Source excerpt:

________________

I am kind of rambling here. Sorry.


I think you seem to be making the point that if this is only addressing one form of inequality, then it shouldn't be tried at all. Does that really make sense? As women are 50% of the population, whereas - although massively unrepresented - disabled and ethnic minorities are less then that, doesn't the first step towards positive equal action being targeting women's representation make some kind of sense? I don't think that precludes further action for other minority representatives.

Speaking as a female, well-educated legal practitioner who is strongly political, I would be interested in working as a local backbench MP - but unfortunately there's a billards room rather than a creche, and non-flexible working hours, and I'm physically disabled. I also dislike the masculine culture prevalent in Parliament - although some could say that's circular and actively a reason why I should stand. However, until something changes, I won't be physically able to. I'm better qualified than Osborne! Rather than "taking me away" from my current profession, surely this means that there are plenty of women who feel the same who aren't being made use of fully?


I'm not sure your take on the arguments for quotas is fair. The point isn't that men are somehow incapable of representing women, but that *in fact* they are bad at doing so, or at least worse than women. The evidence since 1997 is that the larger proportion of female MPs has stimulated a greater willingness to speak out and act on issues that affect women. There's a book - "New Labour's Women MPs: Women Representing Women" - which details significant differences in behaviour between male and female MPs.

Why women specifically? No doubt part of it is the visibility and simplicity of the measures to address the perceived inequality, in a way that wouldn't be possible for ethnic minorities or state schoolers (read: class). Political incentives also play a big part, but that doesn't make it wrong.

________________

Data section:
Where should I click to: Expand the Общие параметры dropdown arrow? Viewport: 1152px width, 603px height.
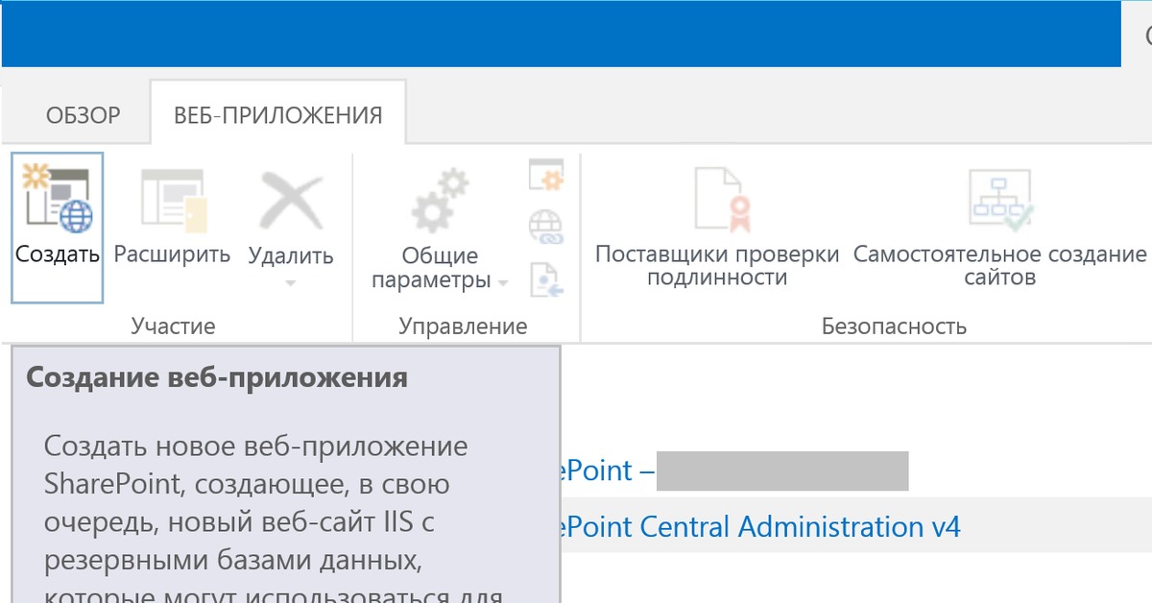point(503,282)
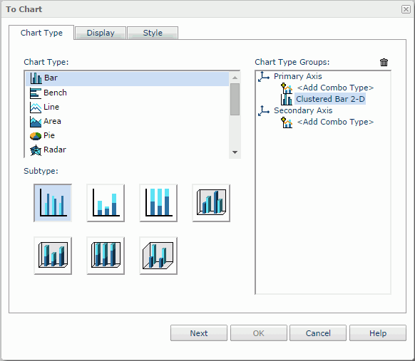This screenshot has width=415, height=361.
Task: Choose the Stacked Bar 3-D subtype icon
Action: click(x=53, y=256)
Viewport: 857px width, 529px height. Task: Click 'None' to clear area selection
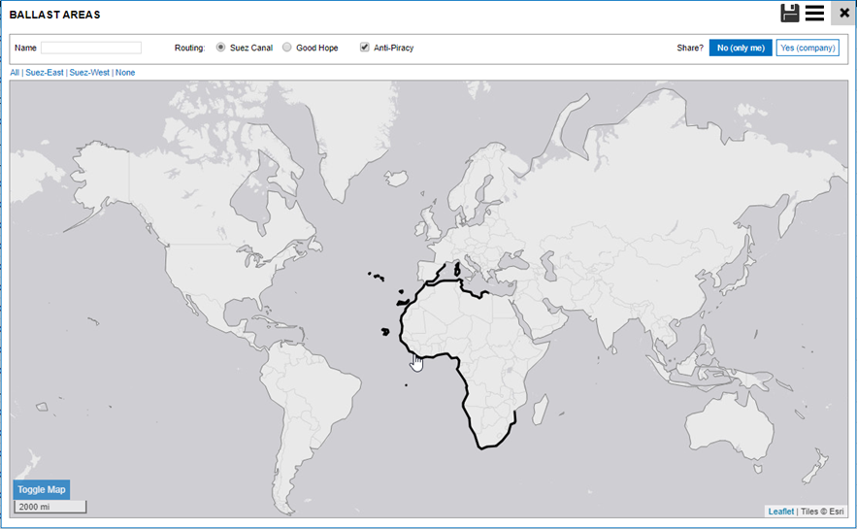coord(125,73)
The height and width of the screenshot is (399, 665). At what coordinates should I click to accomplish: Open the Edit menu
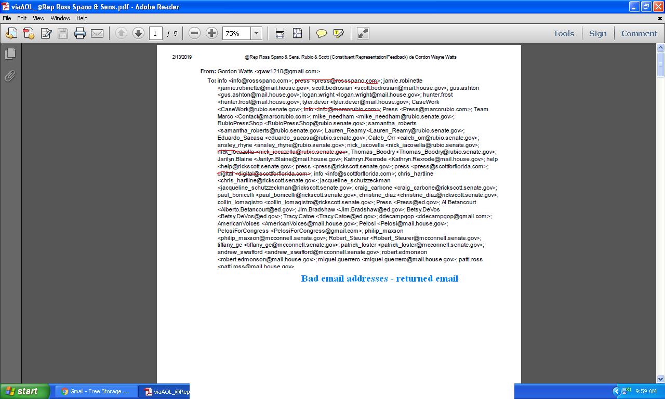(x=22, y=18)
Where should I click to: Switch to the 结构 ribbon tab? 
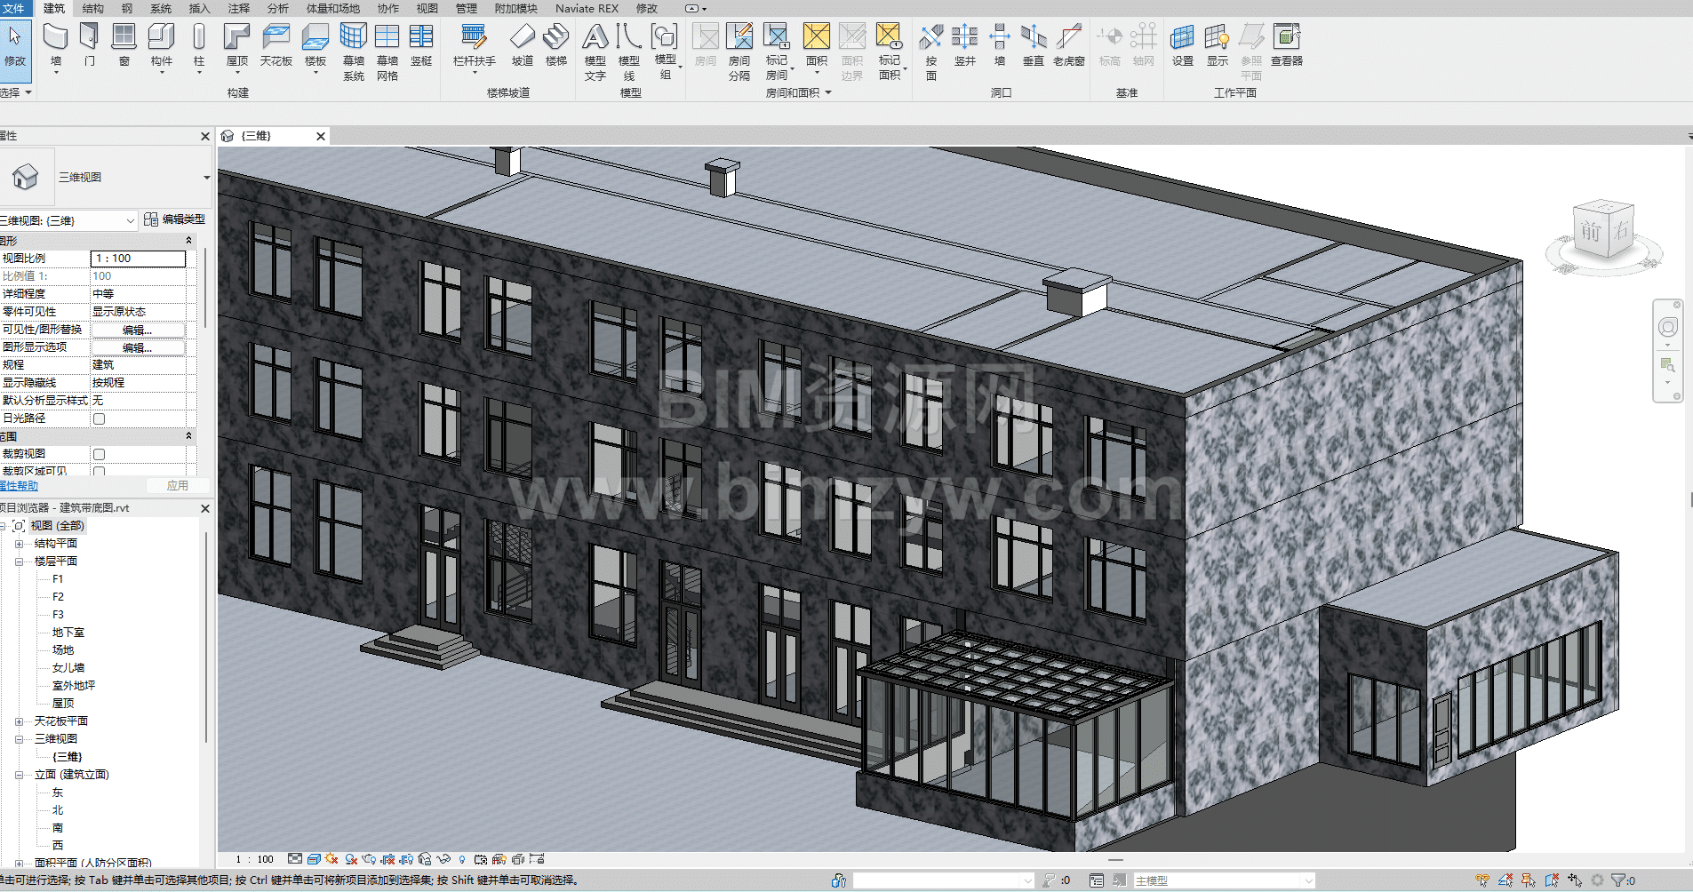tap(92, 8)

________________

Problem to work on: Write out, word for word, the stretch of the passage above on quotas for women in Parliament from "Speaking as a" through "use of fully?".

Written response:
Speaking as a female, well-educated legal practitioner who is strongly political, I would be interested in working as a local backbench MP - but unfortunately there's a billards room rather than a creche, and non-flexible working hours, and I'm physically disabled. I also dislike the masculine culture prevalent in Parliament - although some could say that's circular and actively a reason why I should stand. However, until something changes, I won't be physically able to. I'm better qualified than Osborne! Rather than "taking me away" from my current profession, surely this means that there are plenty of women who feel the same who aren't being made use of fully?